To watch both the race and the party, I went for a seven-mile out-and-back run in Golden Gate Park early in the morning, following the race route. At first, I was passed by the elite runners—including American marathon star
Deena Kastor who just recently returned to racing after an injury and who finished third in the women’s division; the winner, Ethiopian
Teyba Erkesso, bested her by 35 seconds with a finish time of 38:29, at a blisteringly fast 5:10-per-mile pace. For the first few miles of my run, the event looked like any other race I’d watched or run—until
Tommy Greenless sped by in an enormous pink gorilla suit. Greenless, who competed in the 2008 Olympic marathon trials, had lined up at the head of the pack with the elite men at the start—an only-at-Bay-to-Breakers moment—and ran the race averaging just over six-minute miles, an impressive feat not only because of his enormous costume, but also because of the unusually hot 93 F heat.

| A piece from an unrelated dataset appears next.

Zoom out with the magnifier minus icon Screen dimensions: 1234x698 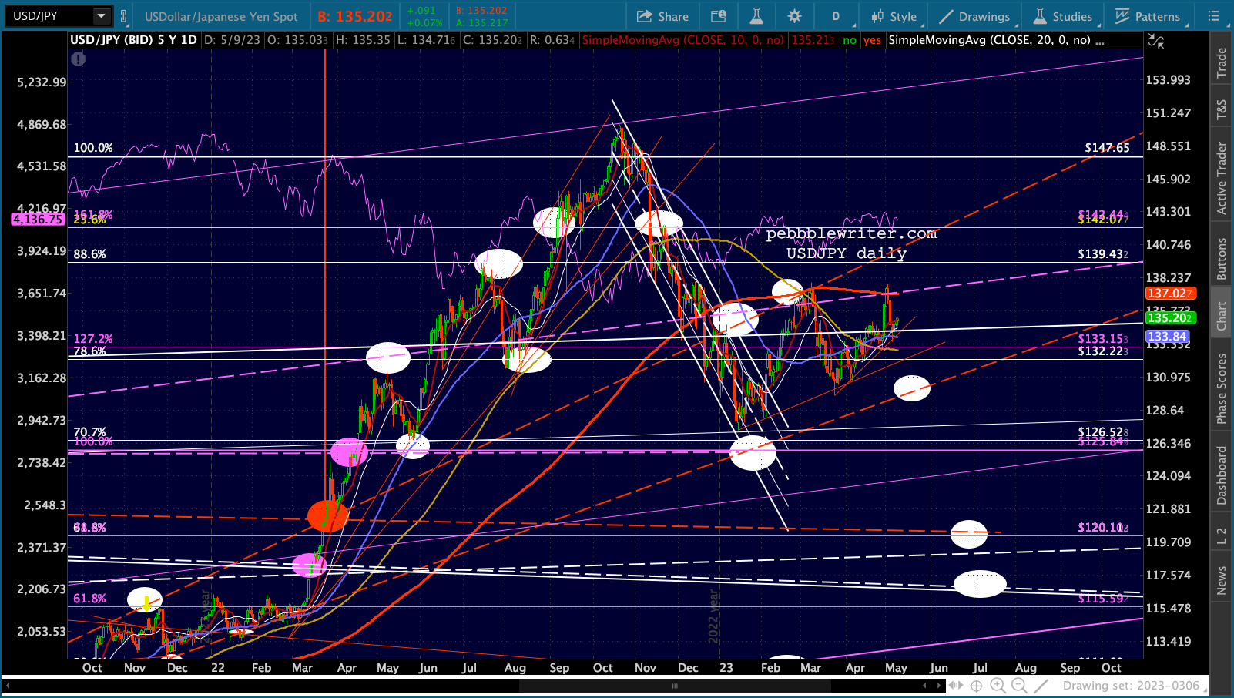pyautogui.click(x=1019, y=686)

After my run, I walked over to a friend’s house located on the race course. To get there, I had to fight my way through thousands of costumed walkers—none of them had any intention of running—and man-powered floats. This was more like
Carnival than a race. From the second-story windows of my friend’s loft, we had a birds-eye view of the back of the pack: costumes ranged from swine flu-inspired pigs and Wonder Women to Spongebob Squarepants and men decked head to toe in green spandex. As Kastor told
flotrack.org before the race, “Only in San Francisco do you get a race that embodies the city the way this does—it’s a festival of running.”